| Tâches à réaliser |
- a) Dans le document source, à quelle catégorie de la perception visuelle se rattachent les travaux présentés ?
- b) Selon le document source, le problème de perception de l’environnement par des capteurs se divise en catégories. Énumérez-les.

| Document source |
----
Des pathologies peuvent intervenir dans les images cérébrales, en particulier, nous nous intéressons au cas des tumeurs cérébrales. Il existe de nombreux types de tumeurs, avec des comportements spatiaux différents (Khotanlou (2008)). Parmi les comportements spatiaux classiques, les tumeurs peuvent déplacer, déformer, voire détruire des structures cérébrales. Les relations spatiales sont également affectées. Il est donc nécessaire d’adapter le raisonnement spatial pour être capable de gérer ces cas pathologiques.
L’interprétation des images correspond à l’analyse d’une image ou d’une scène permettant de décrire les objets composant la scène et leurs relations, c’est-à-dire extraire la sémantique de l’image, afin de la comprendre. Cette problématique est un problème de perception de l’environnement par des capteurs (« visual perception ») qui peut être divisé en trois catégories (Trivedi et Rosenfeld (1989)) :
La neurophysiologie ou l’étude des mécanismes biologiques de la vision. L’humain est capable d’interpréter une scène souvent sans difficultés et de manière automatique. De nombreux travaux cherchent à modéliser la vision humaine et les différents mécanismes permettant l’exploration d’une scène.
La psychologie perceptive qui consiste à comprendre les aspects psychologiques de la perception .
La vision artificielle c’est-à-dire les mécanismes permettant de faire comprendre à une machine ce qu’elle « voit » au travers de capteurs. Nos travaux se situent dans cette dernière catégorie.
----
| Section de données |

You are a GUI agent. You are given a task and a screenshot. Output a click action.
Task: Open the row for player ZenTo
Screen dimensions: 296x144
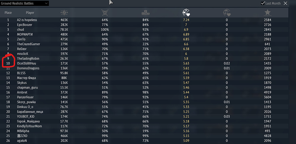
----
| Réponses numérotées |
- a) À la vision artificielle.

- b)
- La neurophysiologie, ou l’étude des mécanismes biologiques de la vision
- La psychologie perceptive
- La vision artificielle